Whole Life accomplishes an inevitable outcome at the most basic level.  Think of it as a guaranteed savings vehicle with a death benefit attached.  As you pay premiums (save money), you get closer to your end goal. If you pass away before reaching the end goal, the insurance company is on the hook for the difference between the cash value and the death benefit, called Net Amount At Risk.  This is the insurance part of the policy.


Only with a Whole Life policy are you contractually guaranteed the premiums will equal the death benefit at your time of death, or if you live long enough, at the end of the contract (up to age 121).  In layman's terms, if you save the money, you'll reach your goal no matter what.  


Each year as you age you get closer to the cash value equaling the death benefit.  This is called Endowment.  Only a Whole Life policy is guaranteed to endow (cash value equaling the death benefit).  


Here’s the major takeaway:


What people don’t realize about how Whole Life policies work is that the cash value is the present value of the future death benefit.  Read that again please.  Let it sink in.


For proof, look at the death benefit in the final year of any Whole Life illustration.  At the bottom on the left side is the Guaranteed Ledger. Each year the Total Cash Value is increasing and getting closer to the guaranteed Total Death Benefit.  Scroll down to age 121. You'll find the Cash Value now equals the Death Benefit.  This is contractually guaranteed with Whole Life and every Whole Life policy operates the same way or it's not a Whole Life policy.  I've lost count of how many people have a Universal policy thinking it's Whole life...  (The Non-Guaranteed Ledger below on the right includes Dividends.  Dividends are icing on the cake, if you will.)





When you understand that the Whole Life premiums you are paying are creating cash value and that the increasing cash values  represents the present value of the death benefit, you’ll realize the insurance company can’t keep the cash value because the cash value is 100% entwined and part of the death benefit payout.  Actuarial science and contract law makes this a mathematical certainty that the premium paid into the policy will accumulate internally to equal the death benefit.

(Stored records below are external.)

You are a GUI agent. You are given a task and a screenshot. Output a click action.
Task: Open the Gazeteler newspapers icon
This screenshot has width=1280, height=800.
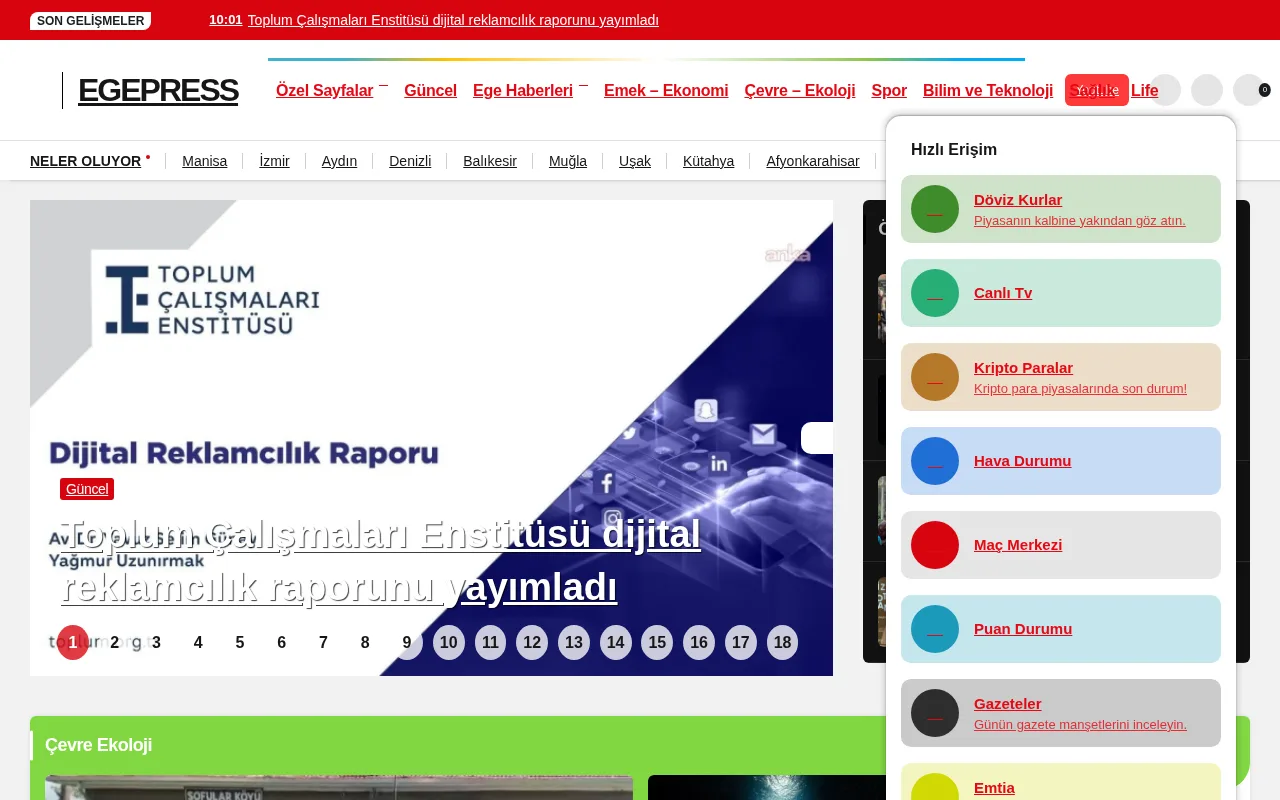[x=935, y=713]
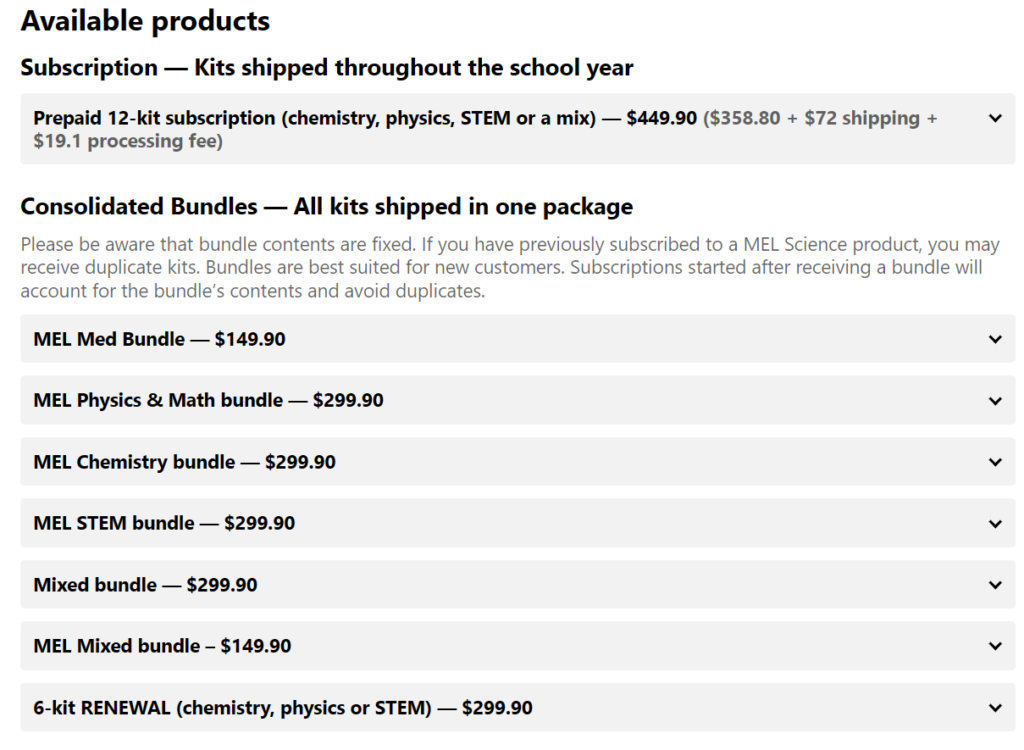Click the MEL Chemistry bundle chevron arrow
The width and height of the screenshot is (1024, 750).
pos(995,462)
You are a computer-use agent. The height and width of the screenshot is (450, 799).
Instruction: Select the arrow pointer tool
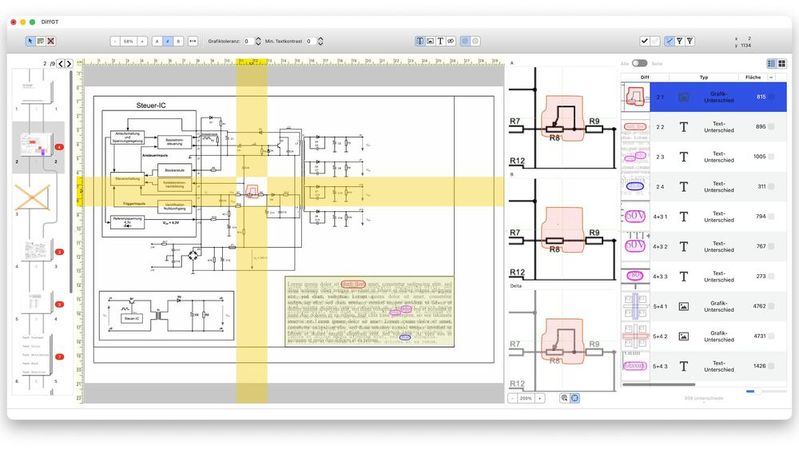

What you’ve accomplished with your deliciously boring Whole Life policy is to guarantee that you will save your way to $1,000,000 via premiums (some call it “forced savings”) and if you aren’t alive to reach the goal, your beneficiary will be recipient of the $1,000,000 tax-free death benefit.  It’s boring because you know with certainty this will happen.  No luck, skill, or guess work required.  And I'll add a Whole Life policy has been an extremely peaceful and stress-free way to organize my life.


In a nutshell, it’s a guaranteed savings vehicle with a death benefit attached.


Now repeat after me:  


The life insurance company can’t keep your cash value because the cash value is part of the death benefit.

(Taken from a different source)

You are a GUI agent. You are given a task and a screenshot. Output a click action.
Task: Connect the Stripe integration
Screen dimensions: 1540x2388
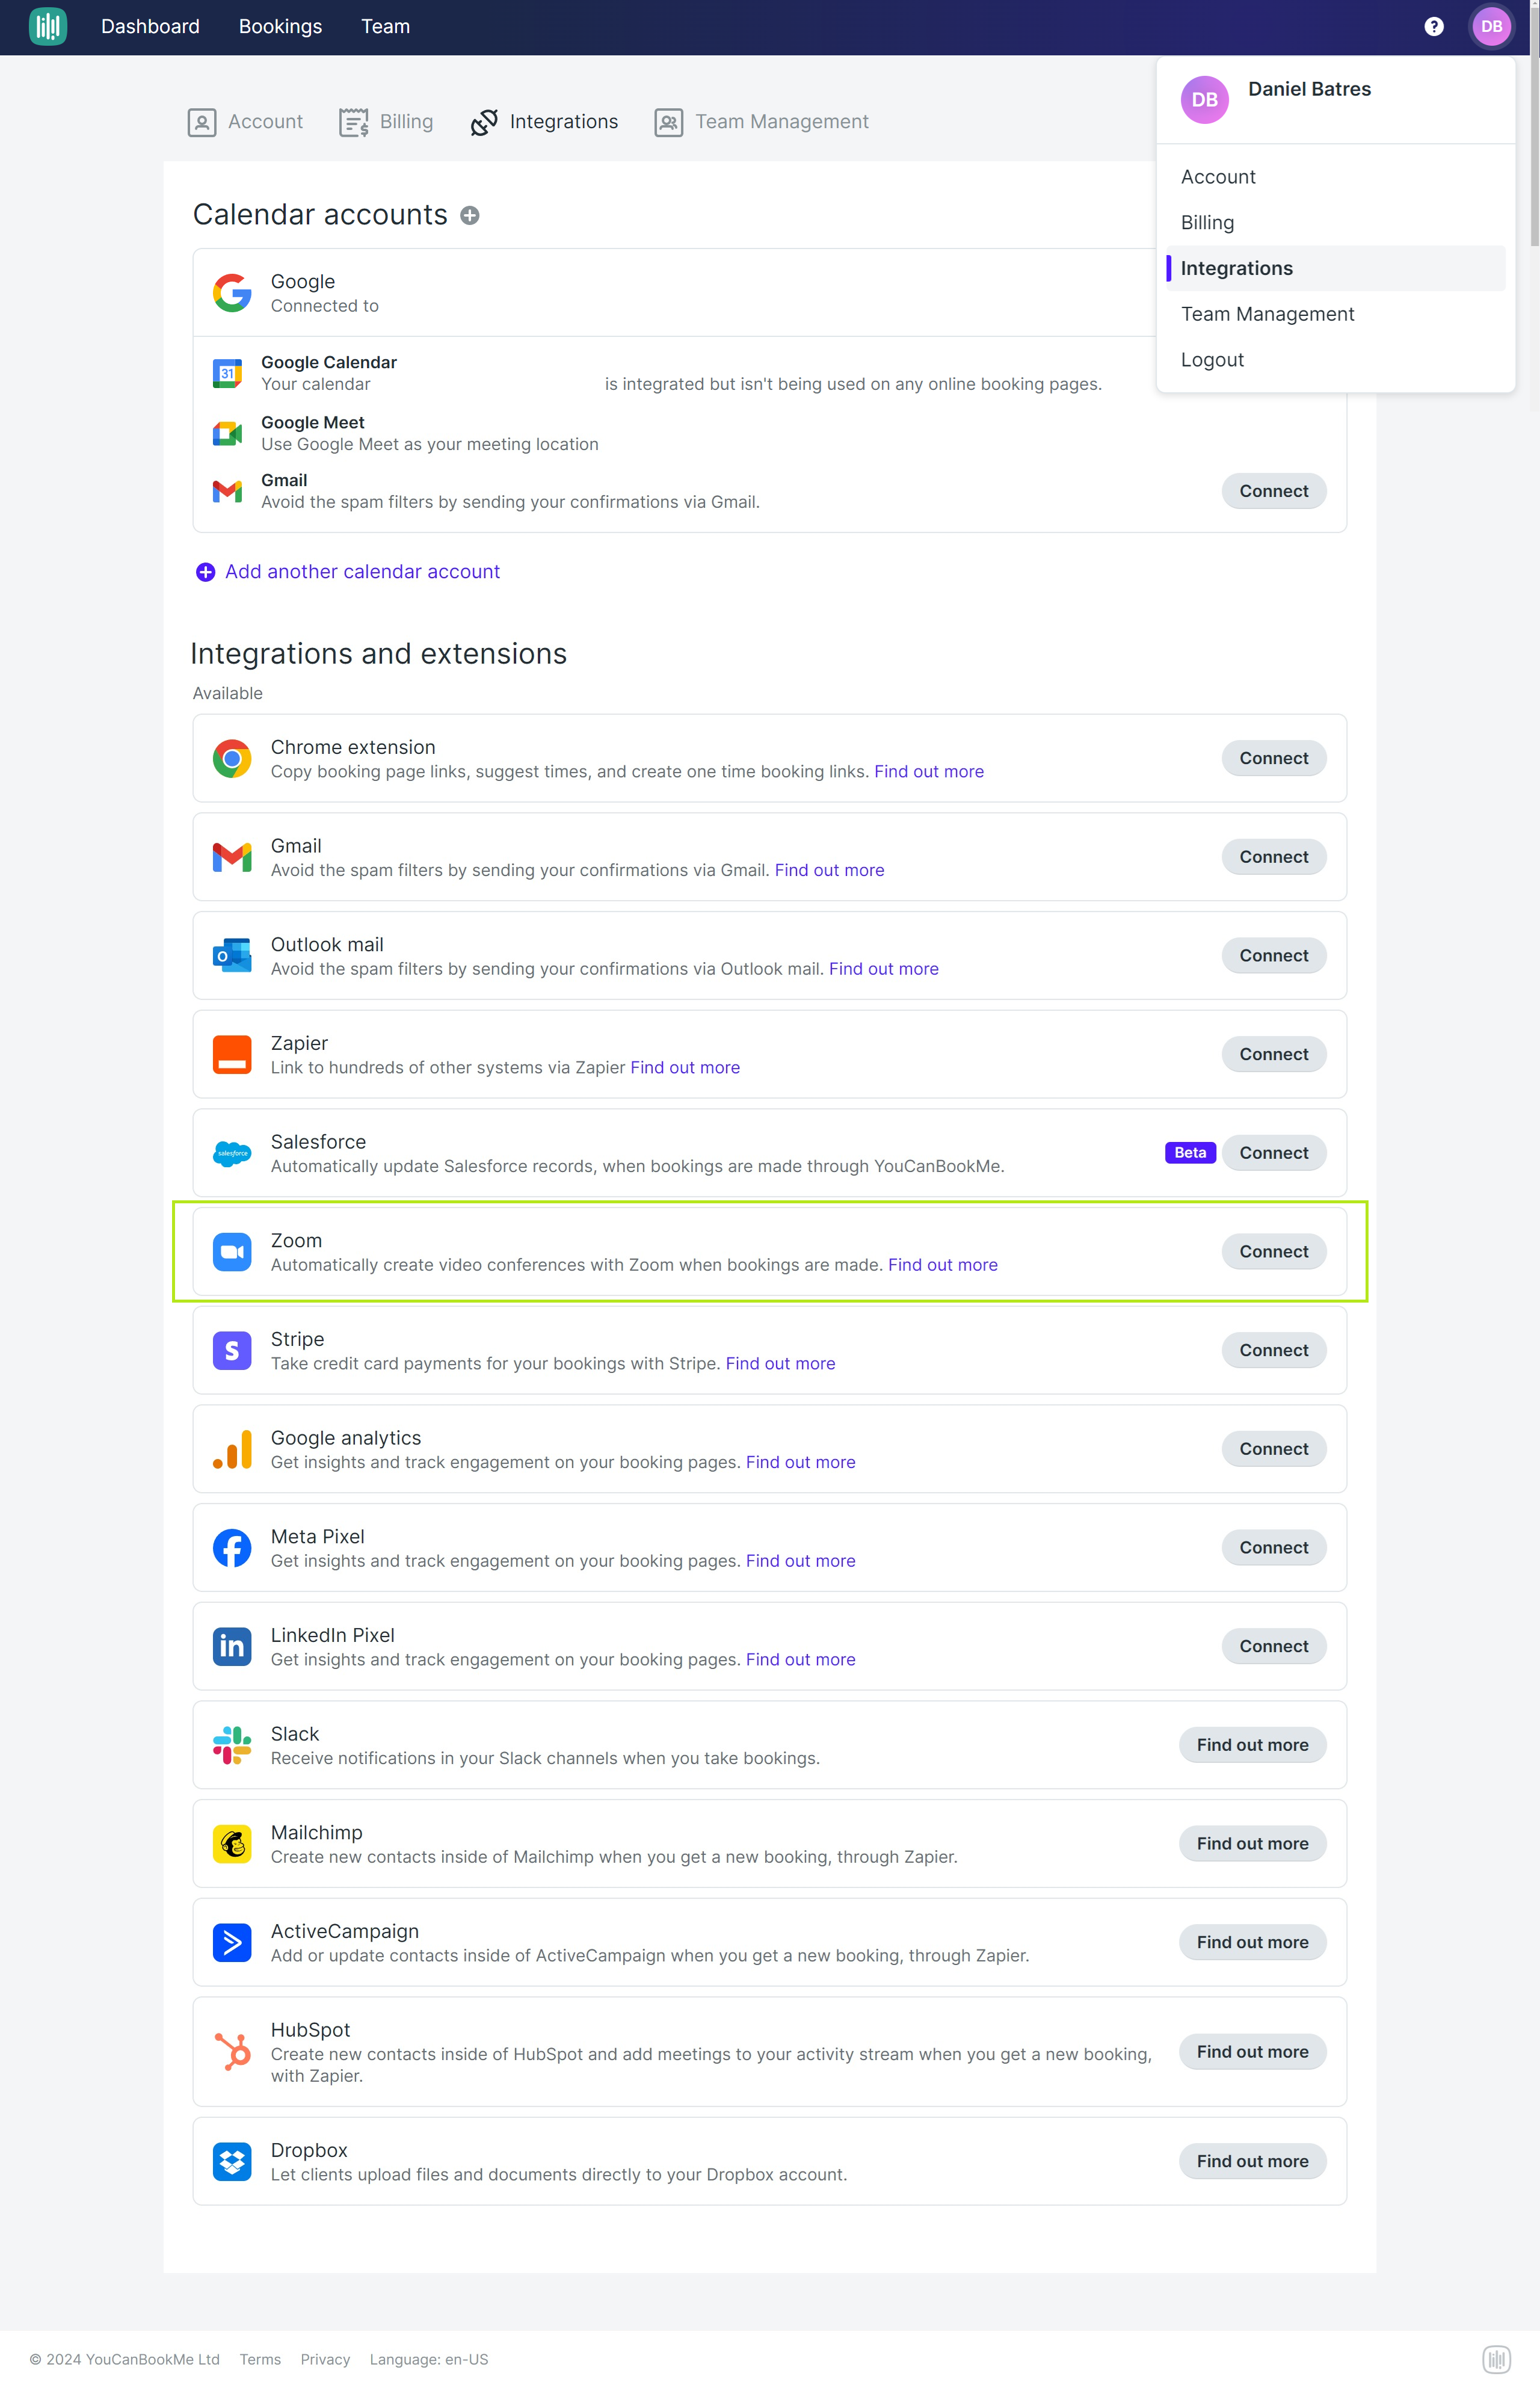[1273, 1350]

The life insurance company can’t keep your cash value because the cash value is part of the death benefit.

The life insurance company can’t keep your cash value because the cash value is part of the death benefit.

The life insurance company can’t keep your cash value because the cash value is part of the death benefit.

The life insurance company can’t keep your cash value because the cash value is part of the death benefit.

The life insurance company can’t keep your cash value because the cash value is part of the death benefit.

The life insurance company can’t keep your cash value because the cash value is part of the death benefit.

The life insurance company can’t keep your cash value because the cash value is part of the death benefit.

The life insurance company can’t keep your cash value because the cash value is part of the death benefit.